Das BAG hat seine Auffassung, dass sich der Betriebsbegriff i.S.d. § 17 Abs. 1 KSchG an dem der §§ 1, 4 BetrVG orientiert (zuletzt BAG v. 26.1.2017 – 6 AZR 442/16, NZA 2017, 577), inzwischen aufgegeben (BAG v. 13.3.2020 – 6 AZR 146/19, NZA 2020, 1006). Es handelt sich insofern um einen eigenständigen europarechtlichen Betriebsbegriff, der streng von dem des KSchG und des BetrVG zu trennen ist. "Betrieb" i.S.d. MERL ist die Einheit, der die von der Entlassung betroffenen Arbeitnehmer zur Erfüllung ihrer Aufgaben angehören. Dabei muss es sich um eine unterscheidbare Einheit von einer gewissen Dauerhaftigkeit und Stabilität handeln, die zur Erledigung einer oder mehrerer Aufgaben bestimmt ist und über eine Gesamtheit von Arbeitnehmern sowie über technische Mittel und eine organisatorische Struktur zur Erfüllung dieser Aufgaben verfügt (BAG v. 13.3.2020 – 6 AZR 146/19, NZA 2020, 1006).

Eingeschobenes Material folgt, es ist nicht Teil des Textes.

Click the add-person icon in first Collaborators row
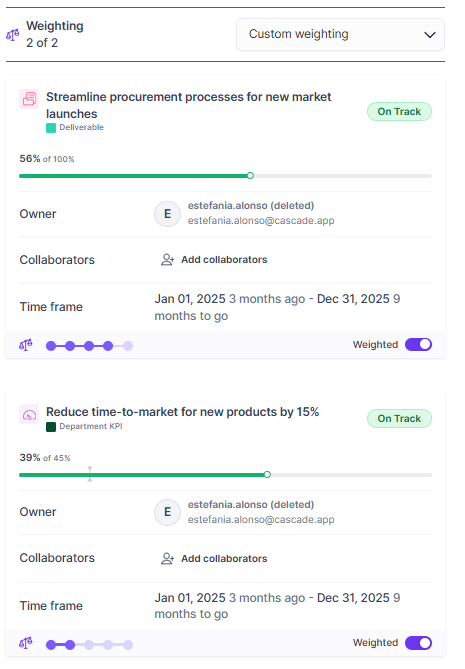Screen dimensions: 465x669 pyautogui.click(x=167, y=259)
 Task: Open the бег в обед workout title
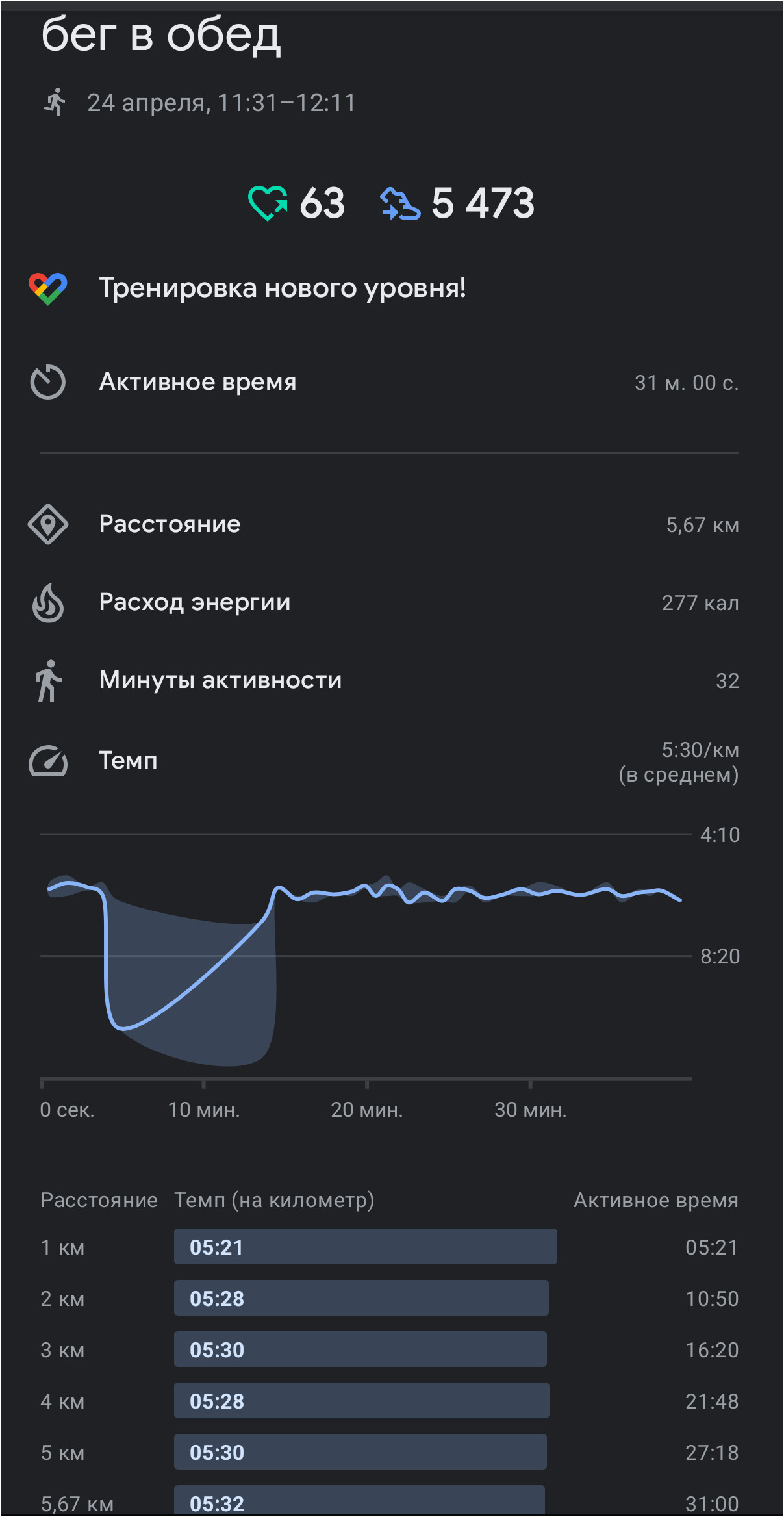tap(161, 35)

Der Betriebsbegriff des § 17 KSchG ist insofern weiter zu verstehen als der des BetrVG und des KSchG, als die Einheit nicht zwingend wirtschaftlich, finanziell verwaltungsmäßig oder technologisch unabhängig sein muss, um als Betrieb zu gelten (EuGH v. 30.4.2015 – C – 80/14, NZA 2015, 601). Im Gegensatz zu den von Rspr. und Lehre für das BetrVG und das KSchG entwickelten Betriebsbegriff ist der des § 17 KSchG seit der Entscheidung des BAG vom 13.3.2020 hinsichtlich der Organisationsstruktur damit weitestgehend entkernt (Moll, RdA 2021, 49).

 

Rz. 118

Es besteht nach § 17 KSchG eine Anzeigepflicht auch in Betrieben mit i.d.R. bis zu 20 Arbeitnehmern, wenn mindestens sechs Arbeitnehmer von Entlassungen betroffen sind (BAG v. 9.11.2010 – 1 AZR 708/09, ZInsO 2011, 826 = NZA 2011, 466). Das BAG begründet die Anwendung des § 17 KSchG in Kleinbetrieben mit der durch das BetrVG-Reformgesetz 2001 erfolgten Änderung der Bezugsgröße für das Vorliegen von Betriebsänderungen gem. § 111 BetrVG (abzustellen ist seitdem auf die Unternehmens- nicht mehr auf die Betriebsgröße). Zweck der Gesetzesänderung sei es gewesen, die Beteiligungsrechte zu stärken, nicht aber den Schutz für Arbeitnehmer in Kleinbetrieben herabzusetzen (BAG v. 9.11.2010 – 1 AZR 708/09, ZInsO 20011, 826 = NZA 2011, 466).